The court found that the worker’s job was not highly specialized, but that didn’t make it interchangeable with any other position. The worker’s familiarity was with customer service in the fuel industry, which had some uniqueness, the court said.

The court noted that the worker’s age of 61 at the time of termination, his skillset, and the prevailing economic certainties all played a role in a notice period longer than for what Vedder was arguing. The court determined that the worker was entitled to five-and-a-half months’ notice.

The court’s factoring in of the economy was a little surprising to Jarvis, with indications that things have been improving and there are many positions available, but it’s likely that the greater uncertainty earlier in the pandemic influenced the court’s reasons, she says.

“It may be more that the court was looking backwards to the very early stages of COVID, where things were very uncertain, so that might have had an impact on the consideration of the notice period,” says Jarvis. “Although the notice period that they determined was not surprising, from my own experience, given the age and the length of service, the character, the employment and the typical factors that are considered for the assessment of reasonable notice.”

Obligation to mitigate losses

However, the court also noted that the worker had an obligation to take active steps to search for reasonably similar employment. The three jobs he applied for in 2021 along with doing computer searches and driving around was not enough to constitute reasonable searches, the court said.

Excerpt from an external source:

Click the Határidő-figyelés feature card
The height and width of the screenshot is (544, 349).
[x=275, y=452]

“The [worker] essentially admitted that he was held back by his own perceptions of his age and employability – to me, that would be persuasive to a judge, because he's essentially admitting he didn't necessarily try that hard,” says Jarvis. “And the court pointed out that he only had evidence of applying for three jobs in 16 months, which is woefully inadequate.”

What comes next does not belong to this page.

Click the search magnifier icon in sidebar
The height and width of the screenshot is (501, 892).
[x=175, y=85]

“You would expect to see a lot more documentary evidence of effort – at the end of the day, the court found that was just not reasonable,” she says.

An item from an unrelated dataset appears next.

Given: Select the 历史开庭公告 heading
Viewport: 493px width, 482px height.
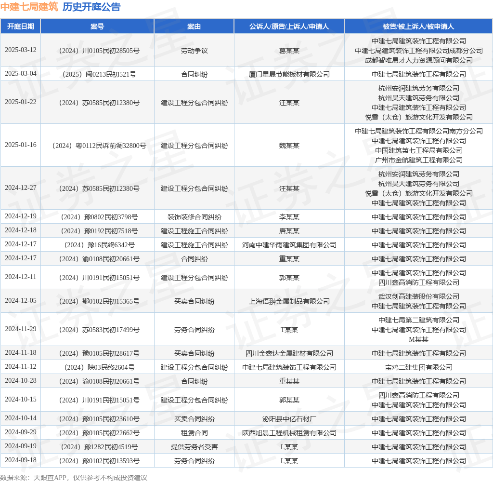Looking at the screenshot, I should [x=91, y=7].
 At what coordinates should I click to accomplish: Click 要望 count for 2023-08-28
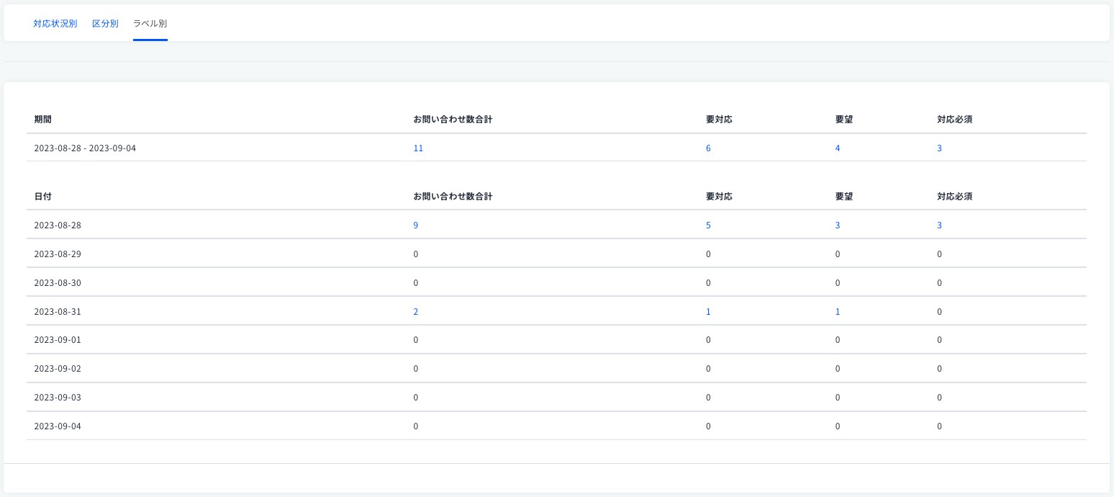point(837,225)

Given the worker’s skillset and the number of similar and available jobs Vedder presented, the court determined that the worker didn’t make a reasonable effort to mitigate his losses from termination. As a result, then notice period should be reduced by two months, said the court.

Vedder was ordered to pay the worker wrongful dismissal damages equal to three-and-a-half months’ pay minus the termination and severance pay he had already received.

Read more: Employees who want to go back to school or train for a different occupation aren’t exempt from the duty to mitigate, says an Ontario court.

While a lack-of-mitigation discount to a notice award isn’t all that common and isn’t always significant, it’s something employers should look into if faced with a wrongful dismissal suit, says Jarvis.

“It's always worthwhile to argue the mitigation point – really, that's the main arrow in your quiver if you're dealing with common law notice,” she says. “It's important, given the heavy onus [on employers], to take your own steps to establish and create that argument and get that evidence together.”

Jarvis also points to the role employment contracts can play in reducing or eliminating the common law notice obligation in terminations.

“This is yet another example of how you're in a better position, as an employer, to have employment contracts with clauses that give you certainty, so that you're not put into this situation where you're at the mercy of a court to determine what's reasonable notice and what are adequate mitigation steps,” says Jarvis. “And often, we recommend employment standards termination clauses or mitigation clauses – which you don't see very frequently, but there's no reason why an employer cannot have a mitigation clause in a contract.”

See Toy v. 0954516 BC Ltd., 2022 BCSC 1161.